Garry White is facing a possible suspension having been accused of injecting four horses before a race with an unnamed substance but probably a performance enhancing substance of some sort. His four runners were scratched from last Sunday’s Hawkesbury meeting after an investigation by the NSW Investigations and Surveillance Unit and Stewards.
They allege that he injected the drugs less than 24-hour’s before they were due to race. Under current Australian racing rules horses cannot be injected within a day of the event. He’s been charged by the stewards under AR 254-injections prohibited at certain times.
Items have been seized from his stables for testing at the Australian Racing Forensic Laboratory. He can’t train until the charges have been heard. He might be further charged after the analysis of the drug samples. There will be an enquiry once the test results are available. Garry White has trained more than 350 winners during his career.
50 best excuses why a racehorse didn’t win its race
Drugs and horse racing
The story prompted me to delve briefly into the world of horseracing, drugs and deception. PETA is very helpful in this regard. They say that many racehorses become addicted to drugs. One expert said that is impossible to find an American racehorse that’s been “trained on the traditional hay, oats and water”. In other words, nearly all the horses that you see in horse racing events in the US have been drugged in one way or another.
A former Churchill Downs public relations director, according to the PETA report, said: “There are trainers pumping horses full of illegal drugs every day. With so much money on the line, people would do anything to make their horses run faster”.
Racehorses are becoming more and more fragile and to keep them going trainers give them drugs such as Lasix, which controls bleeding in the lungs, phenylbutazone, an anti-inflammatory and corticosteroids for pain and inflammation. They are legal but they mask pain and make horses run faster. They report that the labortaries cannot detect all the illegal drugs and it is suggested that there are thousands of them, as per the executive director of the Racing Medication and Testing Consortium.
A trainer of the successful 2008 Kentucky Derby admitted to giving his horses a steroid called Winstrol which is the legal to give the horses in 10 states in the US. Before Winstrol was banned in Pennsylvania nearly 1,000 horses were tested for steroids and more than 6 in 10 tested positive.
The veterinarian for the 2008 Kentucky Derby winner, Big Brown, said that racehorses are dependent upon steroids because “without steroids, they lose some horses that can’t keep up the pace and race every three weeks or every month”.
In December 22, 2020, PETA published an article about the success of their horse doping investigation which they said changed horseracing. They reported that the enacting of the federal Horseracing Integrity and Safety Act came about as a results of their investigation several years ago. The law includes new safety procedures, mandatory drug testing, regulations on medicines, anti-doping measures and federal oversight.

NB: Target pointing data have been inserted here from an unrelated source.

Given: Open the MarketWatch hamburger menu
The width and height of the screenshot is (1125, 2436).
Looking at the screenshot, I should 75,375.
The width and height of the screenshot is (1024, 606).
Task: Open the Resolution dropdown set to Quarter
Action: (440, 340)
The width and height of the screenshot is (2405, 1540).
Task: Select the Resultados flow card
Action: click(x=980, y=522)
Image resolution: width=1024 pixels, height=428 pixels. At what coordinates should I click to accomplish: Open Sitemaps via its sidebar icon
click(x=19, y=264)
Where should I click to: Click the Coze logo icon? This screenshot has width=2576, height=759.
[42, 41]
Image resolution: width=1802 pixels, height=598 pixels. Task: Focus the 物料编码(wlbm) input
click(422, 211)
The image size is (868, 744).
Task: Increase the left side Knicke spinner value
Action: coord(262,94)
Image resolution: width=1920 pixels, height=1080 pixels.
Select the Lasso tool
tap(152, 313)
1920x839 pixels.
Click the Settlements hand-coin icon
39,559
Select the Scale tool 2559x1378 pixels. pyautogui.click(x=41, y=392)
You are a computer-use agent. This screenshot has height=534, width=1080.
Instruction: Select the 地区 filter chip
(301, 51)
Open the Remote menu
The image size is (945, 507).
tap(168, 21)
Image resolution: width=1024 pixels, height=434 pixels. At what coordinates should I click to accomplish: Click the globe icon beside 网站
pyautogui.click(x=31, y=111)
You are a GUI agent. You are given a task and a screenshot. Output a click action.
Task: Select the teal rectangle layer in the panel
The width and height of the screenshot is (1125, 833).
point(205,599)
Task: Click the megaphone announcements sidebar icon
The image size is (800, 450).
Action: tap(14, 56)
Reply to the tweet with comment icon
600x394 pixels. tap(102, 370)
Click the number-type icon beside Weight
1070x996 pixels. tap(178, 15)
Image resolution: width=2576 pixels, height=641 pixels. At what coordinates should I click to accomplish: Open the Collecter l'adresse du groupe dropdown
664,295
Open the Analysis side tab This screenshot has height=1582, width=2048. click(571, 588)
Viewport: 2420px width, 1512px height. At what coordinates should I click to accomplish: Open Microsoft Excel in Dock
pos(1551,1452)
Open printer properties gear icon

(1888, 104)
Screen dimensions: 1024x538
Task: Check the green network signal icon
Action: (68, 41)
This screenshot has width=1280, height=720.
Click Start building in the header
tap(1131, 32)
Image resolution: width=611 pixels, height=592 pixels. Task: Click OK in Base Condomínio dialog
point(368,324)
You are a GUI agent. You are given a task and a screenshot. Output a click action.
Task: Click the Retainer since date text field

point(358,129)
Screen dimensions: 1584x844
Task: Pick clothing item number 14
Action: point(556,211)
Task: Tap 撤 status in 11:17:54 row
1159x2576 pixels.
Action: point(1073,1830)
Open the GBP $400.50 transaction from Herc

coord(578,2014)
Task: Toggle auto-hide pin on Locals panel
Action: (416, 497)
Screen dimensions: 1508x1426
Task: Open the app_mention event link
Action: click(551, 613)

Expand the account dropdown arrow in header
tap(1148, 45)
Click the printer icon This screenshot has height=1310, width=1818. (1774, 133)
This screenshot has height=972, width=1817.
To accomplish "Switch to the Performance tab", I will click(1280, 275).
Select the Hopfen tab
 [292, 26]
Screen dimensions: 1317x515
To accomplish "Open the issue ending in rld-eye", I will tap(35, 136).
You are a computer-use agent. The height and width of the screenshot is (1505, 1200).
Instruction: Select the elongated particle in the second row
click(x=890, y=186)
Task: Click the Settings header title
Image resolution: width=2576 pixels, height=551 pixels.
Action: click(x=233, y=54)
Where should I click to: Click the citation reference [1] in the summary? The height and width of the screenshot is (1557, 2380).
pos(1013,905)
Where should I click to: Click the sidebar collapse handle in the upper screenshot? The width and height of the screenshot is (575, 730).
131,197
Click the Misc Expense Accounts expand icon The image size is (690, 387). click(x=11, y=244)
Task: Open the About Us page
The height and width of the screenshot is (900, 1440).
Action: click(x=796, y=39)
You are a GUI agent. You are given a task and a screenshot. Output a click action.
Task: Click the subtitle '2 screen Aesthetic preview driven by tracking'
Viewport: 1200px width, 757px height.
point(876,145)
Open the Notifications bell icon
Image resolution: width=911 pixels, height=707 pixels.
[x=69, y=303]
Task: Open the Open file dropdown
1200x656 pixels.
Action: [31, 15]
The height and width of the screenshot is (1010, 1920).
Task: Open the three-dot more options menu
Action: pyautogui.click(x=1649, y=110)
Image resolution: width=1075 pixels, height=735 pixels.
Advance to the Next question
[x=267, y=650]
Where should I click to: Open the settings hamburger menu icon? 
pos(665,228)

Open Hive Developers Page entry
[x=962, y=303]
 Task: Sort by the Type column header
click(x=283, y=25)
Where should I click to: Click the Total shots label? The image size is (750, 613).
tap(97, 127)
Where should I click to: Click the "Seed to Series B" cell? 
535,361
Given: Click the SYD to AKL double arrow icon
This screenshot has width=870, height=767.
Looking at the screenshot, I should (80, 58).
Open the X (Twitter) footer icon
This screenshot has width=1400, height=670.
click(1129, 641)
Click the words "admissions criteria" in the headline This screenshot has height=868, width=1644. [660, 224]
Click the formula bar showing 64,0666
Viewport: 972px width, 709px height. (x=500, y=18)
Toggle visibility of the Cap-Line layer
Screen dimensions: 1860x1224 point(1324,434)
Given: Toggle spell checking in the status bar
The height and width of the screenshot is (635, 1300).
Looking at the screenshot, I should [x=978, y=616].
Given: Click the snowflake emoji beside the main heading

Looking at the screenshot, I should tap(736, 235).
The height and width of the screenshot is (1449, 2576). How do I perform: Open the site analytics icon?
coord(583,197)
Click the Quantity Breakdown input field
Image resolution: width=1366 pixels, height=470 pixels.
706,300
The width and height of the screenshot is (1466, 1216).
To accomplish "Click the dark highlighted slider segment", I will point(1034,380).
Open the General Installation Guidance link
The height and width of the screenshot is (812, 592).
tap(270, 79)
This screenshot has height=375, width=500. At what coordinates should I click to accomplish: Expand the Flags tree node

PETA investigated the activities of one of America’s top trainers, Steve Asmussen. Their investigation was covered by The New York Times in 2014. It sent shockwaves, they say, through the industry resulting in prosecutions and fines. Below is a video created by PETA on the topic.
Note: This is a video from another website. Sometimes they are deleted at source which stops them working on this site. If that has happened, I apologise but I have no control over it.
Tasmania: PETA want to prove that horse whipping during a race is animal cruelty
They state that racehorses both race and train full of drugs to the point where they will run even though their body is telling them not to because they have bleeding lungs or cracked bones. Race horses are sometimes pushed to exhaustion at which point their limbs might snap. PETA say that the sound is louder than a gunshot. Three horses per day die on the track in the US.
Their investigation found that at the Steve Asmussen’s New York stable, trainers administered thyroxine into many and perhaps all of the horses. They did it through their feed. The drug speeds up metabolism. The drug is normally given for thyroid problems. The horses did not have thyroid problems, as I understand it.
All of the horses were injected with Lasix which today is restricted in America at major tracks. As mentioned, it prevents pulmonary bleeding in the lungs during extreme exercise. It is a diuretic and it can mask other drugs. It also dehydrates horses to make them lose weight and run faster.
In addition to the above, horseracing trainers administer horses a cocktail of sedatives, muscle relaxants and painkillers and other drugs for ailments such as lameness and ulcers. They do so sometimes even though the horse has no apparent symptoms. That is the accusation and statement of PETA on their website. I believe them by the way. There’s too much money involved. Where there’s money involved it’s going to foster bad behaviour, corruption and abuse of animals.